== Available data

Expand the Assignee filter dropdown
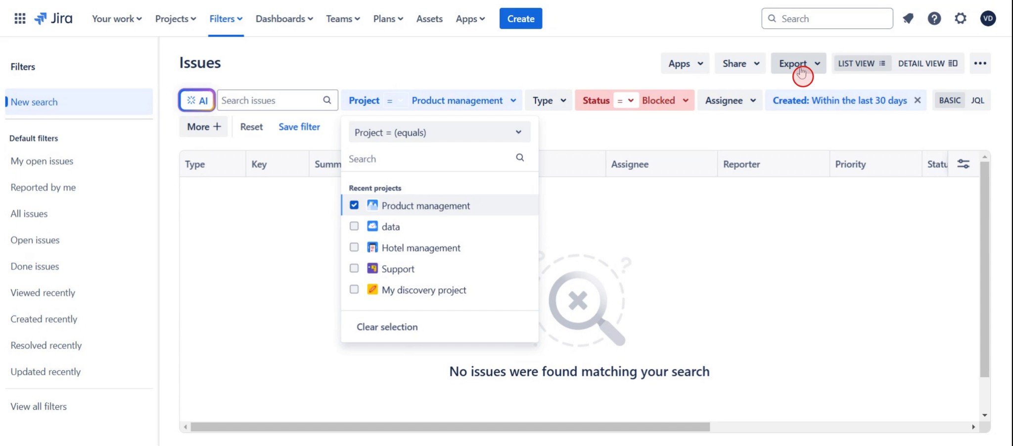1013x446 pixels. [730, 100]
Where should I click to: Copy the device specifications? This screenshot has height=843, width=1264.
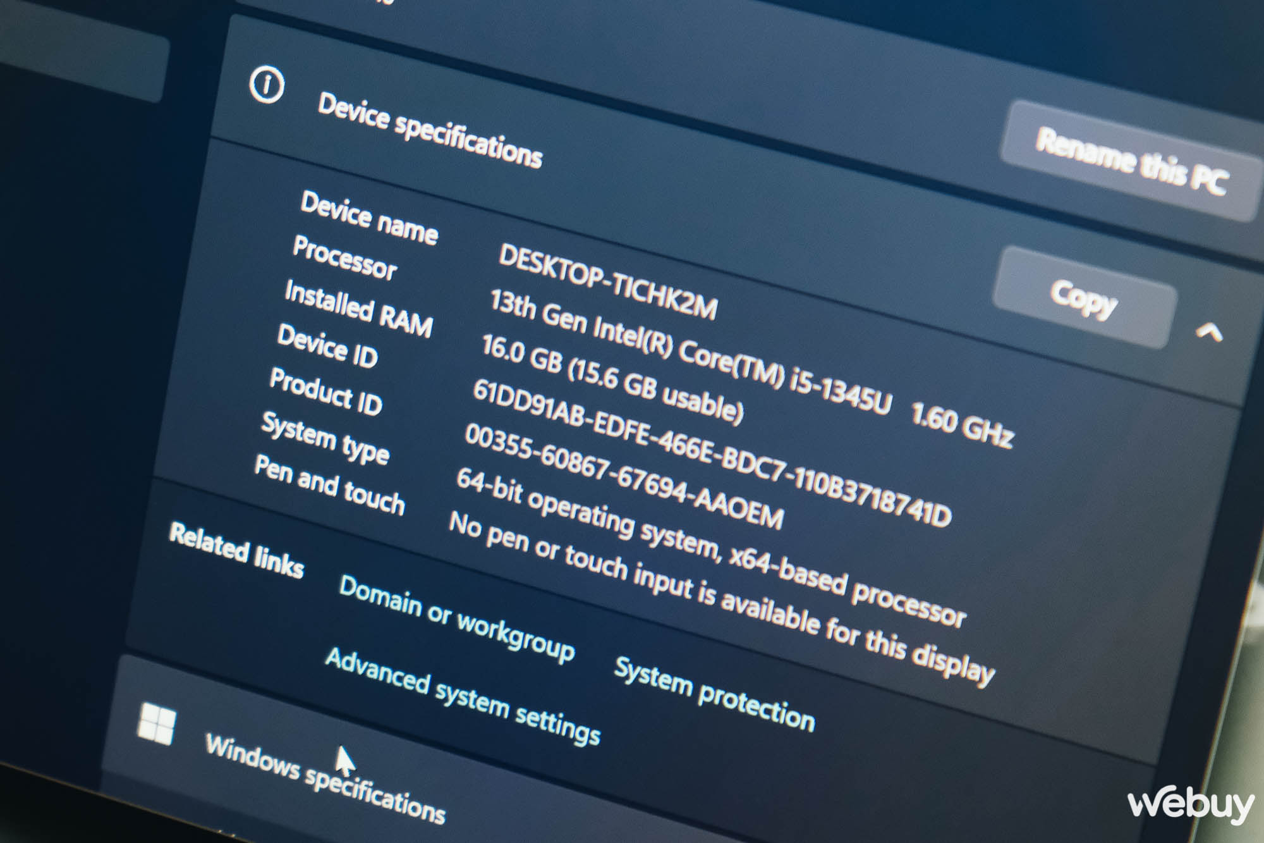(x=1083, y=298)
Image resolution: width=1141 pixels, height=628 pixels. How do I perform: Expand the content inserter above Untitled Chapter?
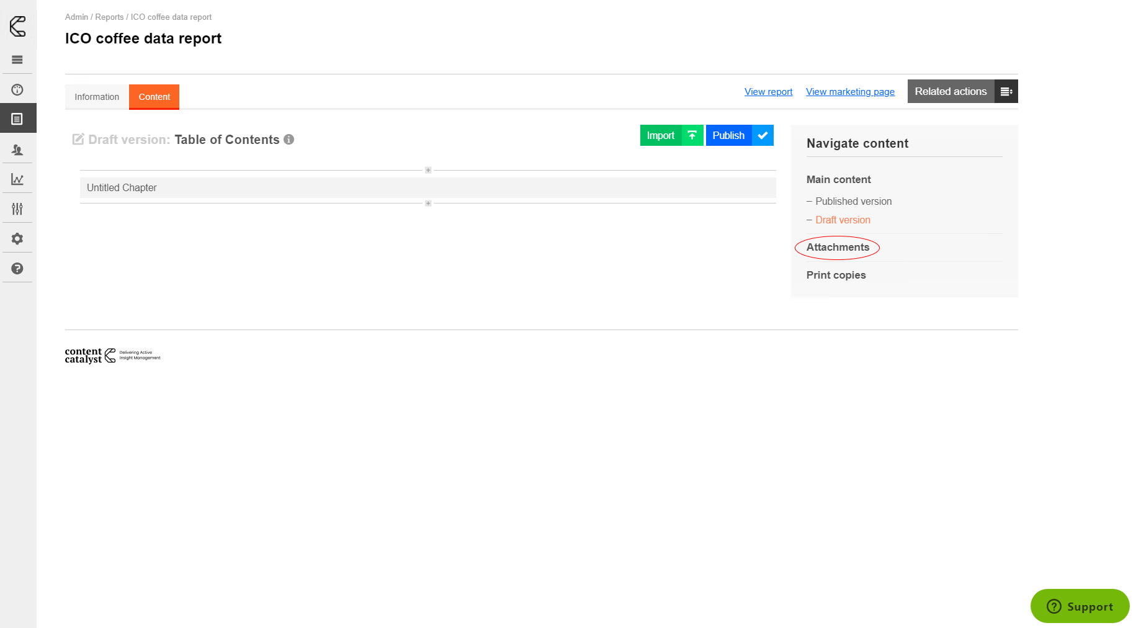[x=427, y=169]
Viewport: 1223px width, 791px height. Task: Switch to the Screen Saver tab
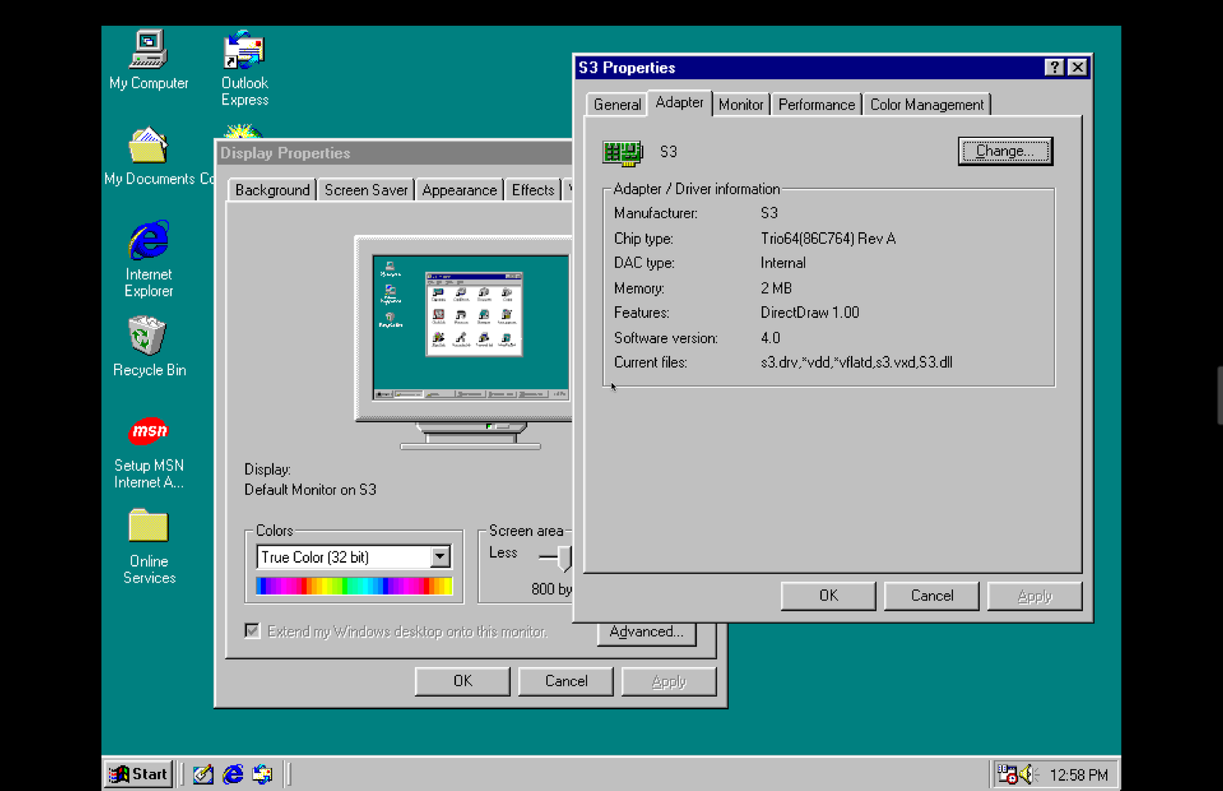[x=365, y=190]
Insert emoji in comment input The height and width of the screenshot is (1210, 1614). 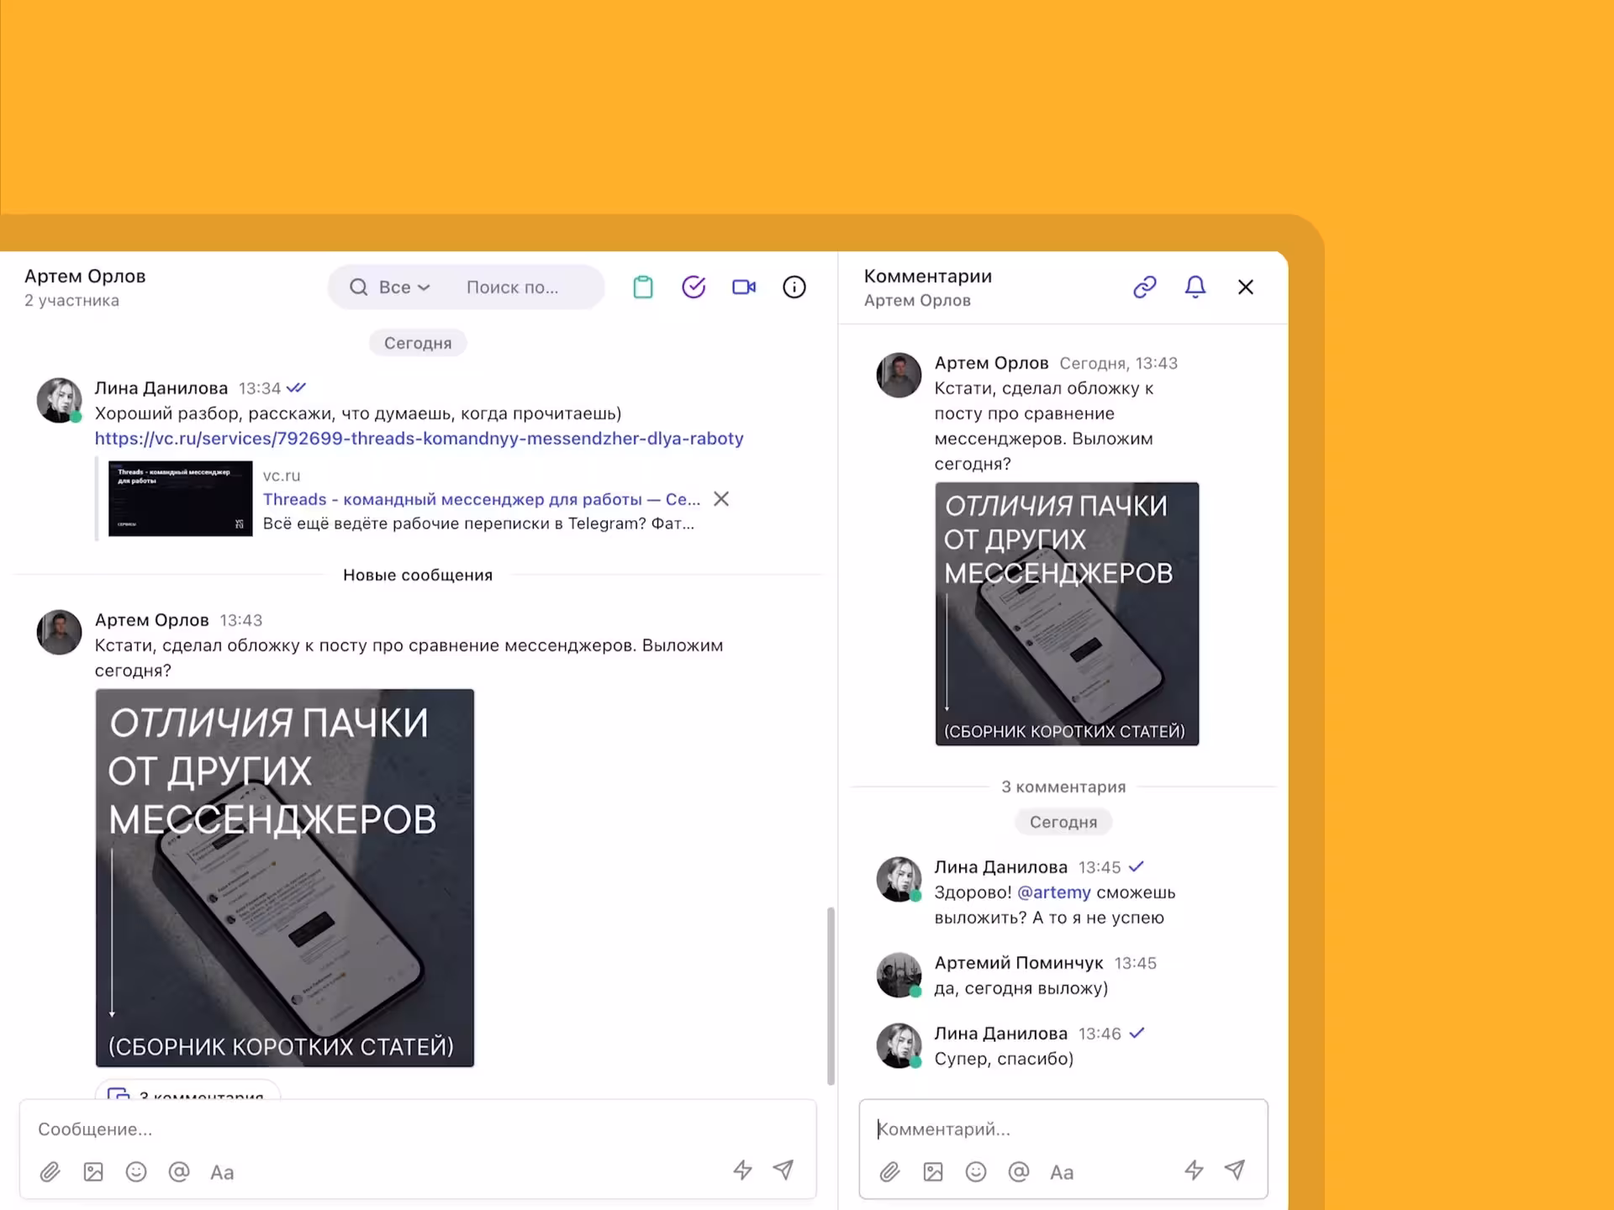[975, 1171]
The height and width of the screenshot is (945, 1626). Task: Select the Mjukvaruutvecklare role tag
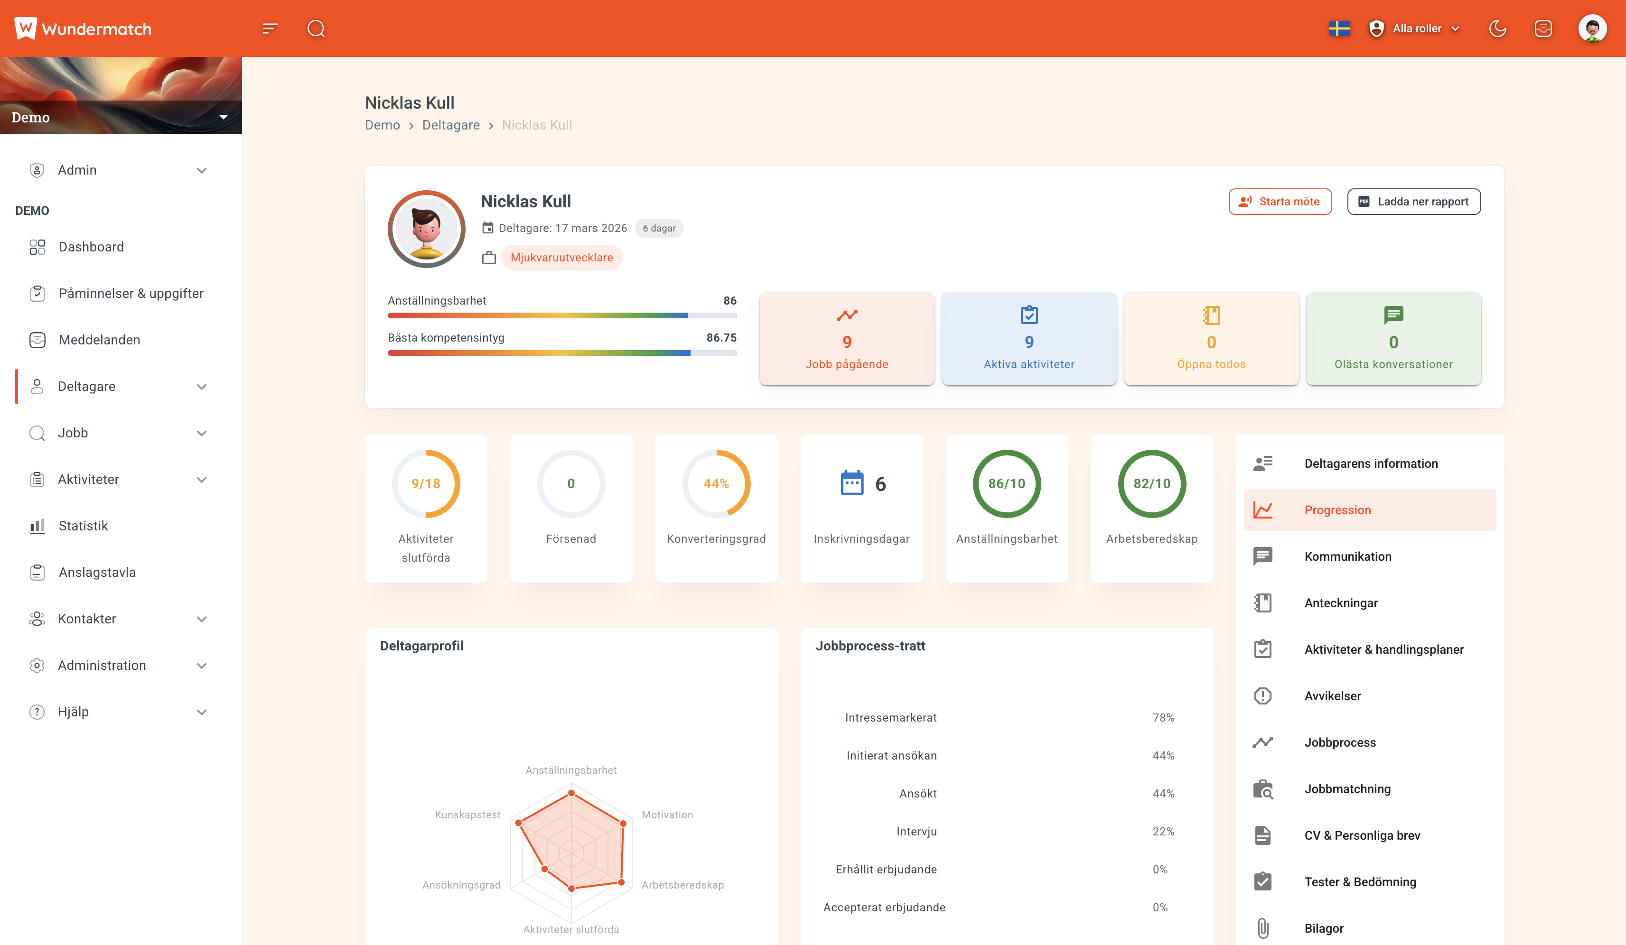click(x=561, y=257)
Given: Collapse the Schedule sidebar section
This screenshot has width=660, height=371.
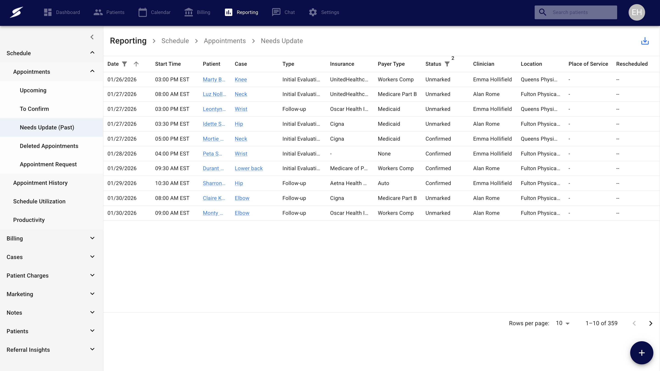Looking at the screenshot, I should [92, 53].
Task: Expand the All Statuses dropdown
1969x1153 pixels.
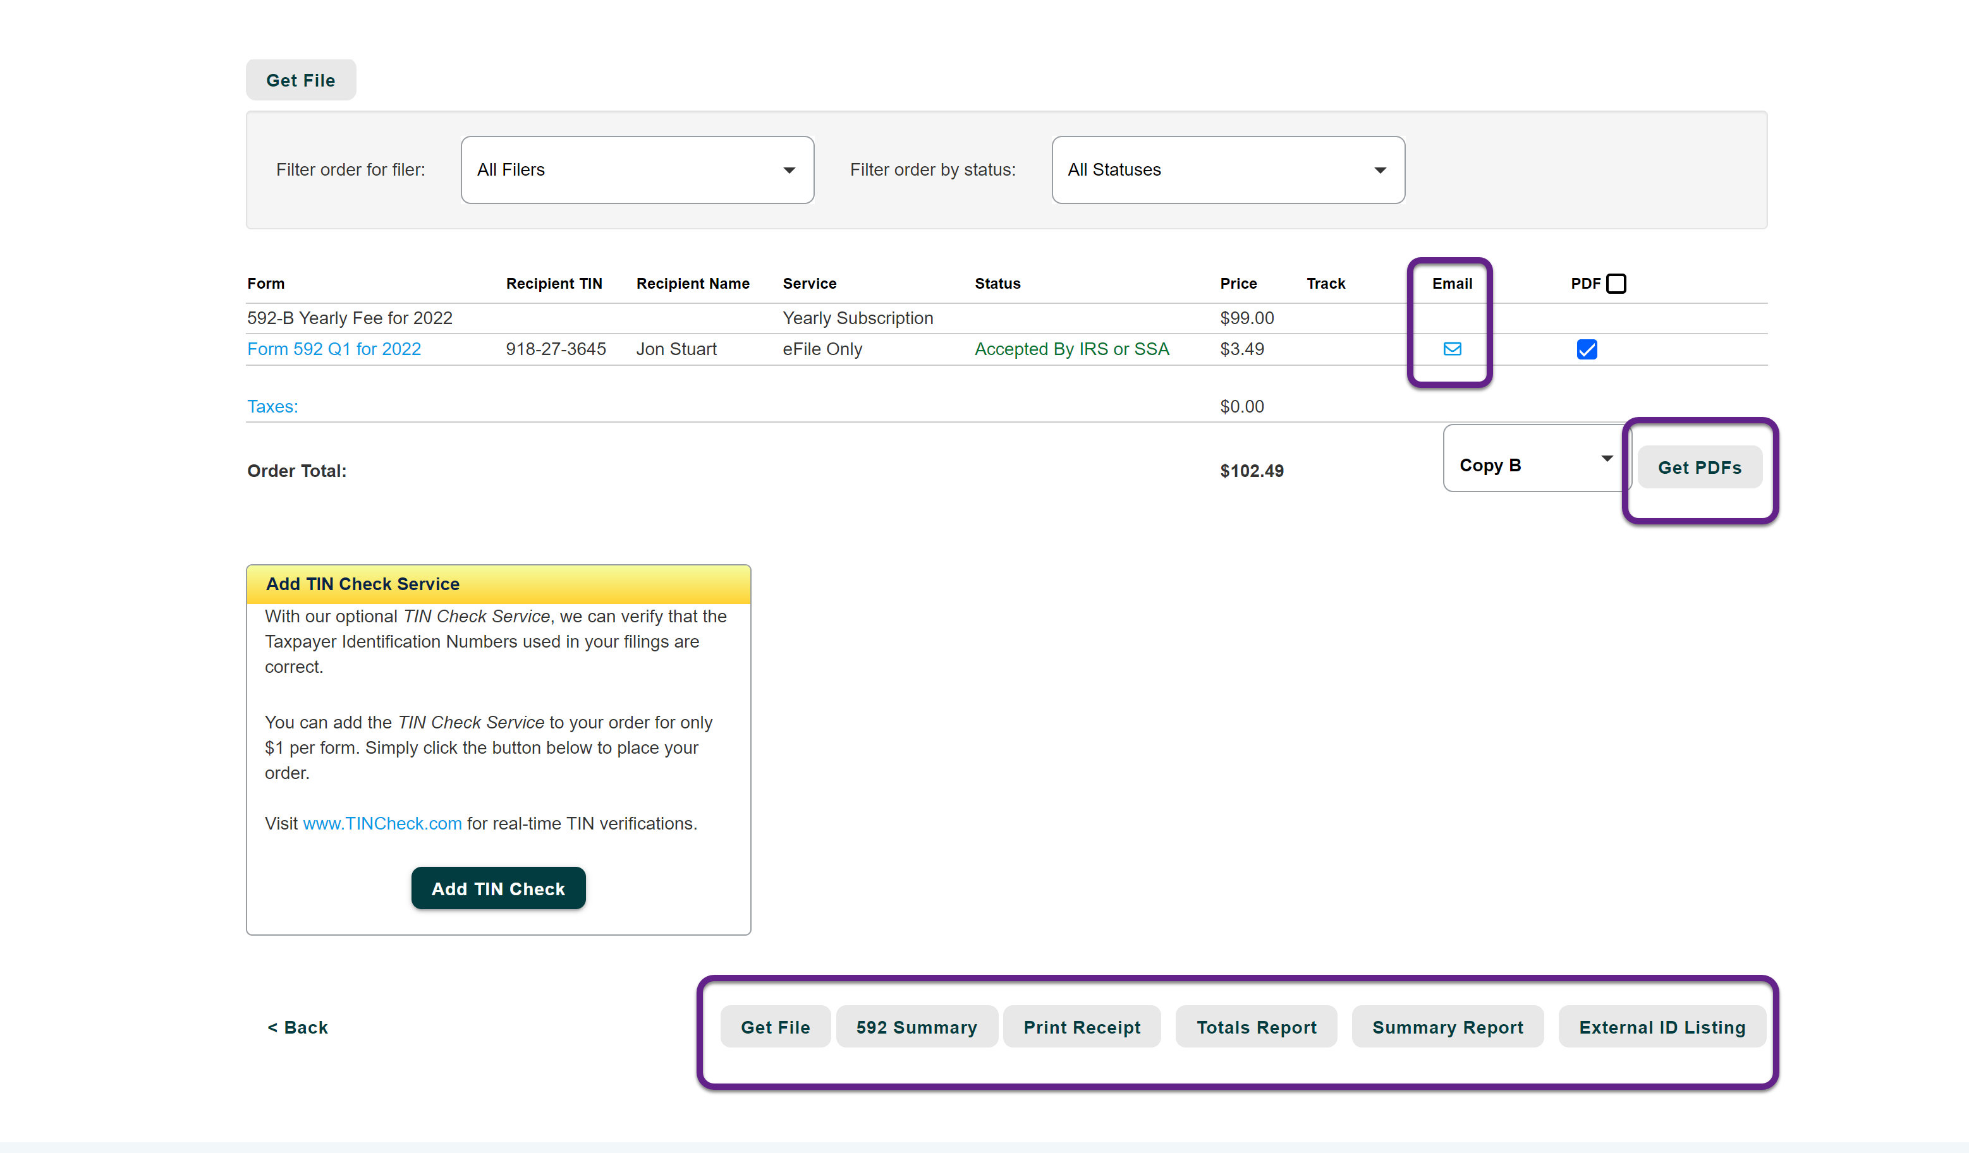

====

→ About this exercise: Please transcribe, word for word, every line from the one containing "Given: Collapse the Schedule sidebar section" through the last line of the records, both included, and leave the pictures out.

→ Answer below:
Given: Collapse the Schedule sidebar section
This screenshot has width=660, height=371.
Looking at the screenshot, I should [92, 53].
Task: Expand the All Statuses dropdown
1969x1153 pixels.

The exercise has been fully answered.